Does anyone have a digital version of the actual Air Ministry specification that resulted in the Spitfire?

Any help would be much appreciated.


----------



## Snowygrouch (Feb 20, 2020)

buffnut453 said:


> Does anyone have a digital version of the actual Air Ministry specification that resulted in the Spitfire?
> 
> Any help would be much appreciated.



AIR 2/2824 from Kew National Archives in London.

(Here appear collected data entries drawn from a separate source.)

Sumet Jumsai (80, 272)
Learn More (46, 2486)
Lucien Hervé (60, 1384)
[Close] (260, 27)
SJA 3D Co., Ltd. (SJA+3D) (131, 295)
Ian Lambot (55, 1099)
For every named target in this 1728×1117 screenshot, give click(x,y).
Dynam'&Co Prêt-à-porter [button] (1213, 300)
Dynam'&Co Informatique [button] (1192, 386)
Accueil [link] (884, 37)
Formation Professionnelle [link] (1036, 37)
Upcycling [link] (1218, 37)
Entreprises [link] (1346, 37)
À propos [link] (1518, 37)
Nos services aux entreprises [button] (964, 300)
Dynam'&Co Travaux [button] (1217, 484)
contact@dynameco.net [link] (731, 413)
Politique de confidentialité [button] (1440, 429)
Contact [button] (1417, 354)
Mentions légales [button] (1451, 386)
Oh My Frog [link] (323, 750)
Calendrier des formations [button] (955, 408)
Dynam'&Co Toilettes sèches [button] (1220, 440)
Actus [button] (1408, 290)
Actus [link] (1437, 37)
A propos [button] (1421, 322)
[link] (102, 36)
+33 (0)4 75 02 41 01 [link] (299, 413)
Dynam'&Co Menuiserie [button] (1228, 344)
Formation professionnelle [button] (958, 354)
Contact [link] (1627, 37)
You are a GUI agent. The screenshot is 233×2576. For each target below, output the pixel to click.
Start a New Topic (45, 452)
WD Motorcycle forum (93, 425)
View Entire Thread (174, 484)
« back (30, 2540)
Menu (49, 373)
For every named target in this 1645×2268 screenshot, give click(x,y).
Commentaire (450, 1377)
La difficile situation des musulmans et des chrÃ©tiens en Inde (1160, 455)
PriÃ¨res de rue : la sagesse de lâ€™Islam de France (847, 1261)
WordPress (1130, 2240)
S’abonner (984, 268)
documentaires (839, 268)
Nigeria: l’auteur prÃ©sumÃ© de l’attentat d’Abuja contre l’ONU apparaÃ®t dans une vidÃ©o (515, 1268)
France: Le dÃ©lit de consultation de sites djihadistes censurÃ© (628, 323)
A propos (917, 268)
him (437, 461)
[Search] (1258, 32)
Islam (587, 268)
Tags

AIRCRAFT: Fighter (Code B, 5/6): Spitfire single-day and night fighter: specification... | The National Archives

Dont order it from them, they charge a fortune - I recommend you use Lee Richards to go and photograph it for you. He is very good, very fast and price is good; lee is at that
archive nearly every week.

Archive Research - www.arcre.com

My own copy is only a small fraction of it, because some of it was irrelevant to my book.


----------



## buffnut453 (Feb 20, 2020)

Snowygrouch said:


> AIR 2/2824 from Kew National Archives in London.
> 
> AIRCRAFT: Fighter (Code B, 5/6): Spitfire single-day and night fighter: specification... | The National Archives
> 
> ...



Thanks Calum. I was hoping to avoid having to visit Kew because it's rather more than a day trip for me. However, if that's the only route, then I'll have to plan for it.

Do you have a sense for the number of pages that constitute the specification?

Many thanks,
Mark


----------



## Snowygrouch (Feb 20, 2020)

buffnut453 said:


> Thanks Calum. I was hoping to avoid having to visit Kew because it's rather more than a day trip for me. However, if that's the only route, then I'll have to plan for it.
> 
> Do you have a sense for the number of pages that constitute the specification?
> 
> ...



Just get Lee to copy it for you, its an online ordering system and the cost will be tiny in comparison to visiting yourself. I would have though that 
Lee would charge you less than £30 for copying it (very approximate).


----------